Remember that it’s not just what you say that matters. Sometimes your body speaks louder than your voice. Learn what it means to have good body language and use it.

You Haven’t Grown Up

There’s a difference between being young at heart and being immature. A frat boy in a designer suit is still a frat boy, and while his infantile antics might sometimes get him laid, no one wants to settle down with someone who considers Animal House a lifestyle manual.

A certain class of man-child is easily identifiable. He lives in his parent’s basement and spends all his spare time playing Call of Duty and posting to 4chan. Alternatively, he’s one of those dudes who really likes Andrew Tate (like, way too much). Or he gets wasted with his buddies every week, hitting up uni parties and knocking back Jägerbombs until he blacks out on someone else’s couch.

Others are more subtle. They have a grown-up job and a grown-up wardrobe and a grown-up place to live, but they have the emotional maturity of an acne-riddled teen. They refuse to plan and rarely follow through on promises. They won’t own up to mistakes or take responsibility for their success. They expect to be cared for but rarely extend the same TLC to a partner. They’re recklessly impulsive, avoid thinking about the future or having serious conversations, and are selfish both in bed and out. The rules of adulthood are a complete mystery to these men.

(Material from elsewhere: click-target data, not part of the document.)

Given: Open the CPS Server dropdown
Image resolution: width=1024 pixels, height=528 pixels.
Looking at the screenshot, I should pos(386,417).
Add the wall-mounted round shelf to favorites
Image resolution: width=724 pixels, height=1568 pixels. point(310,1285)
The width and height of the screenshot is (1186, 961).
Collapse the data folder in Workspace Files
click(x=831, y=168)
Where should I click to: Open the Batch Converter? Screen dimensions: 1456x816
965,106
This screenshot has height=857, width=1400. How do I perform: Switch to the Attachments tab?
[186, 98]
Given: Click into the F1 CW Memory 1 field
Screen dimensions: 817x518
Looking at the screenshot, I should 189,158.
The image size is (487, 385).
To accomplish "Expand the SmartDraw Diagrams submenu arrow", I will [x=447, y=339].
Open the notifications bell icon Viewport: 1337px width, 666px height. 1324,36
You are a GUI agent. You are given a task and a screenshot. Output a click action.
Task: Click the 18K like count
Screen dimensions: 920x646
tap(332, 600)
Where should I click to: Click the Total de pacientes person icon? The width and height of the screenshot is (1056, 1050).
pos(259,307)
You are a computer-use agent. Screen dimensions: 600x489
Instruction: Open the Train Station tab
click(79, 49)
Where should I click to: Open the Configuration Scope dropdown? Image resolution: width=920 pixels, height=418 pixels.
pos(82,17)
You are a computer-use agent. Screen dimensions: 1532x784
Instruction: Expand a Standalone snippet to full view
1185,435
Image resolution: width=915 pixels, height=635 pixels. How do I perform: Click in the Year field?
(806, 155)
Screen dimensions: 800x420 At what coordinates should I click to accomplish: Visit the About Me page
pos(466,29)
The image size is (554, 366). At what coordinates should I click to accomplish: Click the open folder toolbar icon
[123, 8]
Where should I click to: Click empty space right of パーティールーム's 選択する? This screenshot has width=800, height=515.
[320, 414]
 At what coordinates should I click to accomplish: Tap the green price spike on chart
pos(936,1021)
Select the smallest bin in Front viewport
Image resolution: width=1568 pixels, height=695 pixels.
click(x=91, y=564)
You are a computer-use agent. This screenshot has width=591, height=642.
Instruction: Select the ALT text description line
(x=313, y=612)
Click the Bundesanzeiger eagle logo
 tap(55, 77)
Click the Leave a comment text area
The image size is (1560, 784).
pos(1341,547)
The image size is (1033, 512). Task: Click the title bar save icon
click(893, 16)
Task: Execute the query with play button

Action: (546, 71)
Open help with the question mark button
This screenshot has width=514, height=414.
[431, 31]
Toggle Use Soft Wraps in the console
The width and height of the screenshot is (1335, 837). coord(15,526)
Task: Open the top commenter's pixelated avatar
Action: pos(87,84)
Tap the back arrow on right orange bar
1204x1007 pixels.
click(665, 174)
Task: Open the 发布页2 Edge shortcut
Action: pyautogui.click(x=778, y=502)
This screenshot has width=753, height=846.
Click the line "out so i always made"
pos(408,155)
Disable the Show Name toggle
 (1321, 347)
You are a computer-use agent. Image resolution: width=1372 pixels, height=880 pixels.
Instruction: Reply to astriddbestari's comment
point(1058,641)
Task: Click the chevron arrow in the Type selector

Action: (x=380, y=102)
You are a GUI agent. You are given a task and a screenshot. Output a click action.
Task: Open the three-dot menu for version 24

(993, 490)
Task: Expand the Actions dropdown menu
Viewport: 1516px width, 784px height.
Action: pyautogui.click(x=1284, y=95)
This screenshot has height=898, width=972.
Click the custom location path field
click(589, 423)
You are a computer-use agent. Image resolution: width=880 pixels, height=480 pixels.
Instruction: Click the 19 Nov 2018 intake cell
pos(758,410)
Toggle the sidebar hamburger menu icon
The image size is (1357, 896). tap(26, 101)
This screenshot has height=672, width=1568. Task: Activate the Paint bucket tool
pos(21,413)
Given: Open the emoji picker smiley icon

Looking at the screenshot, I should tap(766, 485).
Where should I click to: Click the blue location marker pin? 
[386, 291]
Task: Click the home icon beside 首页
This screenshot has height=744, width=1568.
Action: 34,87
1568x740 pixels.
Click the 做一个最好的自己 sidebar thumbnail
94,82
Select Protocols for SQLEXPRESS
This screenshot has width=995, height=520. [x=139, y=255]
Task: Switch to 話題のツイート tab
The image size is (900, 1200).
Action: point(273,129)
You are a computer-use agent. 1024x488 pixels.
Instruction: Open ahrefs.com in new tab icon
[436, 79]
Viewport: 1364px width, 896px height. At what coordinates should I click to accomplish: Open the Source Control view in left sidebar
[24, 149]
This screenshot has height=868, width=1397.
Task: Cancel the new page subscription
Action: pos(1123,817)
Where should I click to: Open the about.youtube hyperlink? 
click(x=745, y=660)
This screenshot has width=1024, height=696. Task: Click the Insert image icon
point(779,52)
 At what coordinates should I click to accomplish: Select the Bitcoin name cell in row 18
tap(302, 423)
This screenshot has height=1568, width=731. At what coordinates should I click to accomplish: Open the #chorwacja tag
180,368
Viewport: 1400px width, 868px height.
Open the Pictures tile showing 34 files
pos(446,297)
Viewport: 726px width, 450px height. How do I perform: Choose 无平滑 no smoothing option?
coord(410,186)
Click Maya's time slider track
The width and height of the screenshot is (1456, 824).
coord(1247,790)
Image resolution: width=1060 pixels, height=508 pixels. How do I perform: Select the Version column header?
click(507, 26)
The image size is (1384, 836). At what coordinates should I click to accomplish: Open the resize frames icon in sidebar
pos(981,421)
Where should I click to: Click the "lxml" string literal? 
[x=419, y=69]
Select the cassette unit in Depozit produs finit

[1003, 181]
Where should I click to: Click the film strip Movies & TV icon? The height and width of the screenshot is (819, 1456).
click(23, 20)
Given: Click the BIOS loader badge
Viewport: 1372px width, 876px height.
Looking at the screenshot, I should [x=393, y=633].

You Have Absurd Expectations

Make it make sense.

You’re funny, kind, intelligent, fit, well-groomed and well-dressed, with a good career, interesting hobbies, and a bright future. You know you’re the total package. And that’s why you’re still sleeping alone. You’re so confident in your own greatness that you’re never satisfied with anyone you meet. You’ll go to ludicrous lengths to find a reason why a potential partner doesn’t live up to your superhuman, bulls*** standards.

Or, worse (and perhaps more likely), you’re not the total package at all. You’re unhealthy, under-employed, unhygienic, messy, anti-social, and yet still insist on perfection in a partner. You refuse to consider anyone who’s not a 9 or a 10, and if someone can’t see what a catch you are, you tell yourself there’s something wrong with them. Truth bomb: you are not entitled to date anyone you want if you bring nothing to the table.

The solution to both situations is the same. Learn to appreciate other people’s imperfections; learn to recognise and improve upon your own.

You’re A S***ty Partner

Sorry fellas, no amount of wining, dining, or begging will make you dateable if you have this fatal flaw. A s***ty partner attracts other s***ty partners and scares away amazing matches. Any other outcome is a fluke (and doomed to failure sooner rather than later).

The first step to improving your s***ty partner status is admitting you have a problem. Get ferociously honest. Acknowledge that you’ve been kind of an asshole – or maybe an all-out asshole – in your relationships so far. Then take steps to grow.

Take care of yourself mentally, emotionally, and physically. Identify your bad habits and improve them. Work hard and plan ahead. Open yourself to vulnerability and intimacy. Let go of selfish tendencies. Learn to communicate in a healthy way. Commit. Do everything you can to bring the greatest possible value to a relationship.

It’s not easy. Being a functional, reliable, desirable human adult is a difficult endeavour. But if you want to date a functional, reliable, desirable human adult, you have to be one first. Radical, right?